Search the data for "label". Each line containing it is to be copied.

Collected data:
◇ ◇ ◇ ◇

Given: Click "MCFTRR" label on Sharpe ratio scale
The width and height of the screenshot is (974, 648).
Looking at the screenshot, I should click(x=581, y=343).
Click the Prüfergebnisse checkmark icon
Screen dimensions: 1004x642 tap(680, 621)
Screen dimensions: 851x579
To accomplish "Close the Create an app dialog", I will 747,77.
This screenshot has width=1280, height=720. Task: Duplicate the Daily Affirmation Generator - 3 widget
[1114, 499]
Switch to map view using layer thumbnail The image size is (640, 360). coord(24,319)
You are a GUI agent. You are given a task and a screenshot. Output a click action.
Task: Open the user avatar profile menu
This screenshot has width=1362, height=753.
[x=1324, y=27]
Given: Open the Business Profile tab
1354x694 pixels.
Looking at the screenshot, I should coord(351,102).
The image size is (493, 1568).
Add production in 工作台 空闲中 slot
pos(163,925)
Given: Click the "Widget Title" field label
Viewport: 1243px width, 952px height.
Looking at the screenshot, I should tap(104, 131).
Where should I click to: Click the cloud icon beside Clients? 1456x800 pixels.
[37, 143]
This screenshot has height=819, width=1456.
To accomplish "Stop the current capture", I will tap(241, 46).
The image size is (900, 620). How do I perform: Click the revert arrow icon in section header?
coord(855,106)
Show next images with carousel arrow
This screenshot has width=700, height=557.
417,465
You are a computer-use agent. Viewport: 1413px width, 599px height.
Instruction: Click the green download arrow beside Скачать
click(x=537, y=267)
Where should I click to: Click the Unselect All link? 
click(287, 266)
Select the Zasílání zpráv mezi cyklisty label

◇ ◇ ◇ ◇

Answer to the exercise:
Given: Click "MCFTRR" label on Sharpe ratio scale
Given: Click the "Widget Title" field label
Select the Zasílání zpráv mezi cyklisty label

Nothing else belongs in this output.